Der junge italienische Dirigent Andrea Sanguinetti, ein echter Shooting Star und am Aalto-Theater Essen kein Unbekannter, steht am Pult dieser Verdi-Produktion. Er dirigiert das existentiell erschütternde Musikdrama sehr souverän, transparent, aber nie so, dass es weh tut. Es ist kein bis zur äußersten Brutalität geschärfter Verdi. Aber diese Oper ist brutal und schmerzhaft. Andrea Sanguinetti liebt immer auch den “schönen”, den poetischen, den romantischen Verdi. Den beglaubigt er mit unglaublicher Feinfühligkeit, herrlichen Klängen und großer Sensibilität im Detail. Der scharfe, bittere, gnadenlose Verdi kommt etwas zu kurz für mein Dafürhalten. Die Oper ist kein Unterhaltungs-, sondern ein gnadenlos Staat und Kirche anklagendes,  politisches Werk.

 

 

Die Oper Verdis verlangt mindestens sechs erstklassige Gesangssolisten.
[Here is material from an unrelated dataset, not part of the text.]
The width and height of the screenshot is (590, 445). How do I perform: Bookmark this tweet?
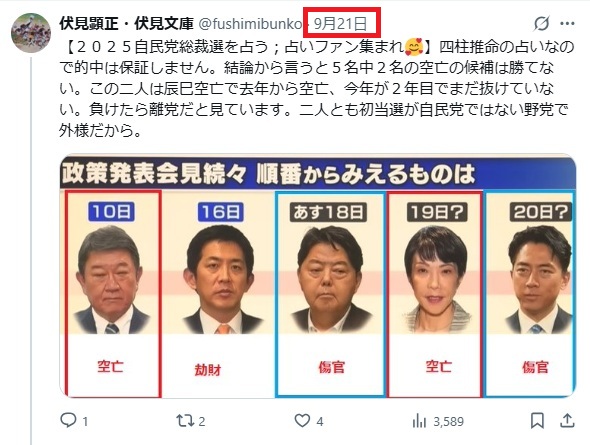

Die Besetzung ist insgesamt sehr gut. Vor allem hat man eine fabelhafte Herrenriege zur Verfügung. Der Filippo von Ante Jerkunica verfügt über einen ehrfurchtgebietenden Bass von imperialer  Autorität. Gaston Rivera schmettert mit seinem Tenor mühelos den rebellischen Heißsporn Carlo. Aber auch der Rodrigo bzw. Marquis von Posa von Jordan Shanahan und der Großinquisitor von Karl Heinz Lehner beeindrucken. Die Damen hingegen lassen zu wünschen übrig.  Die Elisabetta von Gabriel Mouhlen, aber auch Nora Sorouzian als Eboli geben ihr Bestes, lassen es aber an  Gesangskultur, Stimmschönheit und kantabler Gelenkigkeit, an Koloraturen- und Höhensicherheit fehlen. Beide sind keine berufenen Belcantistinnen, schon gar keine begnadeten Verdisängerinnen.

Das Orchester ist immerhin vorzüglich, auch der Chor ist fabelhaft, trotz genannter gesanglicher Einschränkungen handelt es sich um eine unbedingt sehenswerte Aufführung.